Opening Position Disclosures must also be made by the offeree company and by any offeror and Dealing Disclosures must also be made by the offeree company, by any offeror and by any persons acting in concert with any of them (see Rules 8.1, 8.2 and 8.4).
Details of the offeree and offeror companies in respect of whose relevant securities Opening Position Disclosures and Dealing Disclosures must be made can be found in the Disclosure Table on the Panel's website at http://www.thetakeoverpanel.org.uk, including details of the number of relevant securities in issue, when the offer period commenced and when any offeror was first identified. You should contact the Panel's Market Surveillance Unit on +44 (0)20 7638 0129 if you are in any doubt as to whether you are required to make an Opening Position Disclosure or a Dealing Disclosure.
Publication on a website
This Announcement and the documents required to be published pursuant to Rule 26.3 of the Takeover Code, will be available, subject to certain restrictions relating to persons resident in Restricted Jurisdictions, on Ultra and Cobham's websites at www.ultra.group and www.cobham.com respectively.

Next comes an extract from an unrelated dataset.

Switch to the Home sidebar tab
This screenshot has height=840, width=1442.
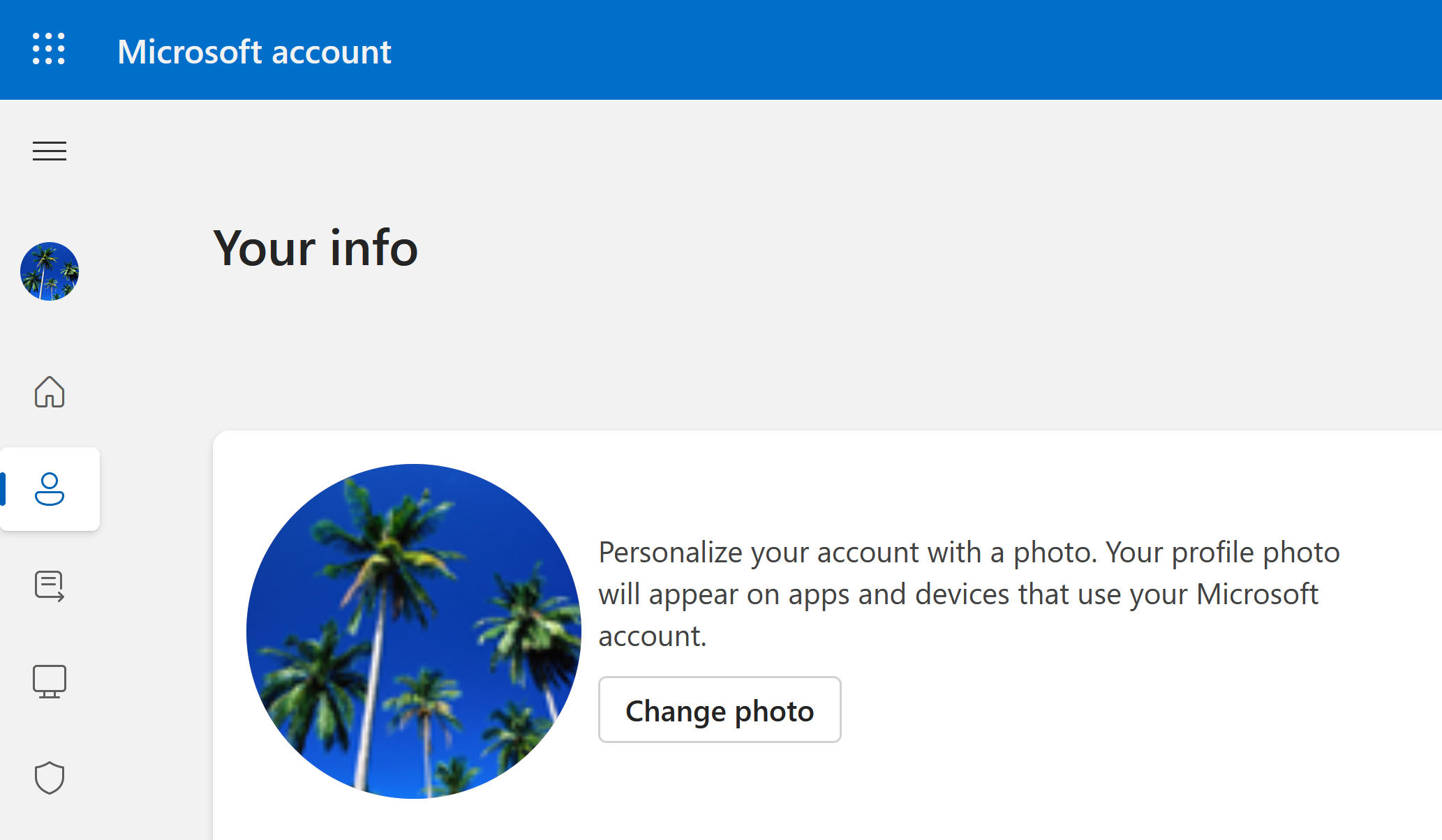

For the avoidance of doubt, the contents of these websites are not incorporated into and do not form part of this Announcement
Requesting hard copy documents
Ultra Shareholders may request a hard copy of this Announcement, the Scheme Document or information incorporated into the Scheme Document by reference to another source, free of charge, by calling the Company's registrar, Equiniti Group plc, on +44 (0) 371 384 2050 or by writing to Equiniti at Aspect House, Spencer Road, Lancing,
Electronic communications
Please be aware that addresses, electronic addresses and certain information provided by Ultra Shareholders, persons with information rights and other relevant persons for the receipt of communications from Ultra may be provided to Cobham, members of the Cobham Group and/or their respective advisers during the Offer Period as requested under Section 4 of Appendix 4 of the Takeover Code to comply with Rule 2.11(c) of the Takeover Code.